■ Aufgaben:
- A) Gib den Absatz im Textauszug, der mit „So ärgerlich die Wochen Dauerregen“ beginnt, als knappe Stichpunktliste wieder und behalte dabei seine wesentlichen Fakten bei.
- B) Wie viele Kilometer umfasste die Tagesstrecke laut Textauszug?

■ Textauszug:
______________________________
18. Juli
Um halb sechs kam dann jemand, der mir ein sehr bescheidenes Zimmer, aber auch zu einem bescheidenen Preis gab. Da ist es heute schon netter.
Auch heute konnte ich nicht dem Wetter entsprechend früh los, weil der Supermarkt erst um neun öffnete und ich etwas zu essen brauchte. Es gab dann heute Mittag Pfirsich und Bulgursalat.
So ärgerlich die Wochen Dauerregen waren, so anstrengend und an den Kräfte zerrend sind die derzeit täglichen 35°C Schattentemperaturen. Man kann auch sagen, deutlich gefährlicher. Ich habe es zum Glück mit in die Wiege gelegt bekommen, Wärme und auch Hitze gut aushalten zu können, allerdings verlangen mir Wetter und Weg eine unglaubliche Wasserdiziplien ab. Wenn ich nicht konsequent alle 15 Minuten stehen bleibe, und etwas trinke, bekomme ich Probleme. Wenn die ersten schwarzen Pünktchen vor den Augen flimmern, habe ich es mal wieder vergessen. Bei solchen Temperaturen und Anstrengungen sollte man nicht auf das Durstgefühl warten.
Es waren heute vierundzwanzig Kilometer mit insgesamt vier extrem steilen Anstiegen. Besonders schön für die Moral die ersten beiden. Vom Startpunkt ausgehend eine knappe Stunde nur Bergauf, gefolgt von einem unglaublich heftigen Abstieg der in ein so schmales Tal führte, dass es nach etwa 50 Meter ebenso steil wieder hoch ging.
Auf halben Berg begegnete ich Vater und Sohn. Der Sohn wirkte noch ganz fit, während der Vater mit patschnass Businesshemd auf dem Boden saß, den Rucksack von sich geschmissen.
______________________________
■ Gegebene Daten:
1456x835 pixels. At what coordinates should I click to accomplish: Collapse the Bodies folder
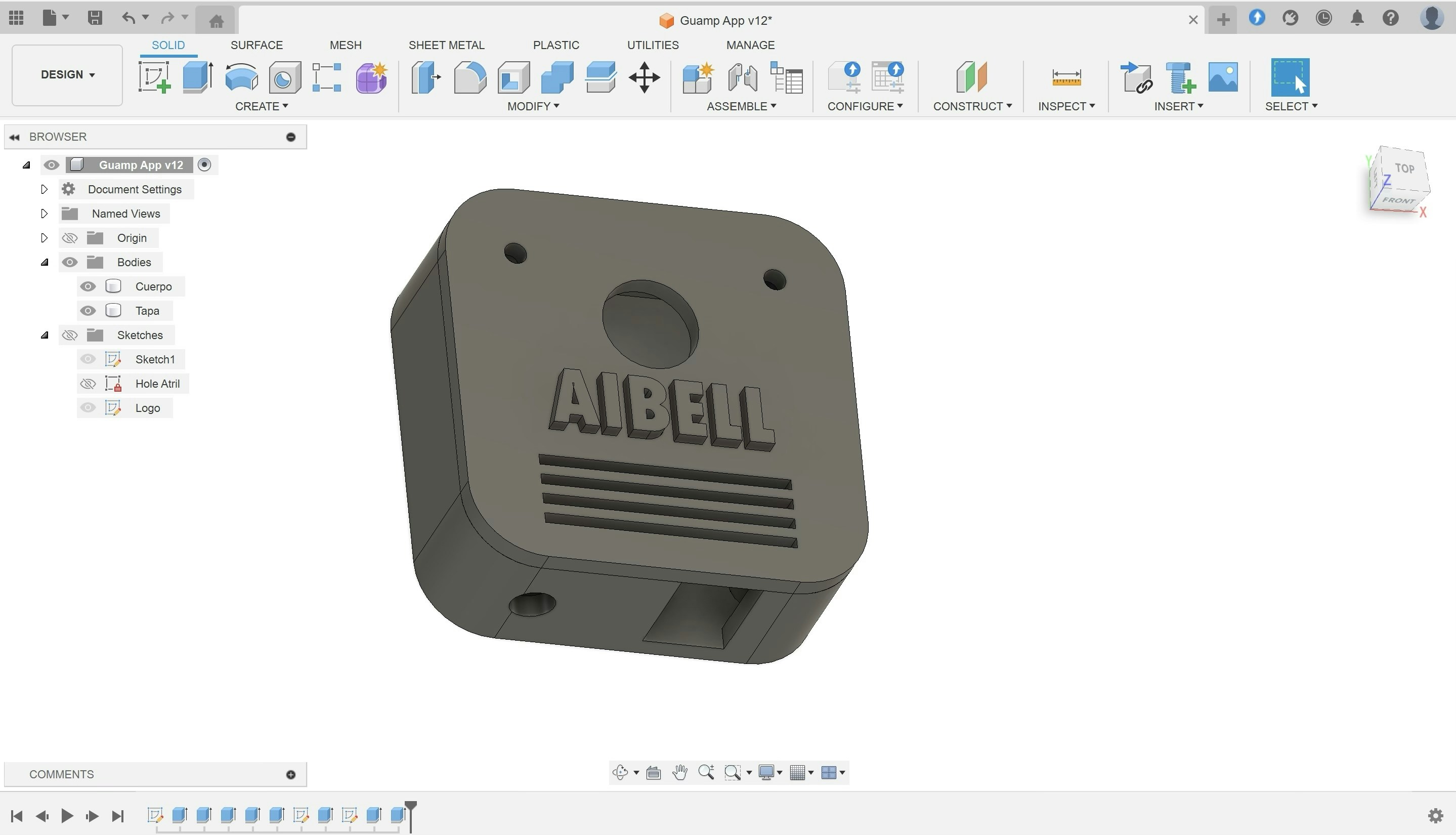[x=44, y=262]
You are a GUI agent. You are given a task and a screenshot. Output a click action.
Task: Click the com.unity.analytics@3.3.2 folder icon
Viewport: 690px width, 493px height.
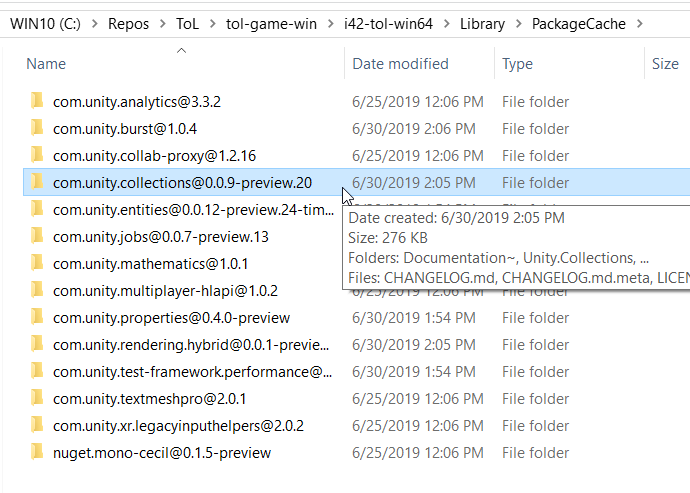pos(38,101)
______________________________
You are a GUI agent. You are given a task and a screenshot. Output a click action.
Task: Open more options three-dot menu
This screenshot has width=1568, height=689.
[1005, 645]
______________________________
■ Ergebnisse:
- A)
- Derzeit täglich 35 °C im Schatten: anstrengender und deutlich gefährlicher als die wochenlangen Dauerregen
- Hitze wird gut vertragen, doch Wetter und Weg verlangen strenge Trinkdisziplin
- Konsequent alle 15 Minuten anhalten und trinken, sonst treten Probleme auf
- Flimmernde schwarze Pünktchen vor den Augen zeigen, dass das Trinken vergessen wurde
- Bei solchen Temperaturen und Anstrengungen nicht auf das Durstgefühl warten

- B) Vierundzwanzig Kilometer.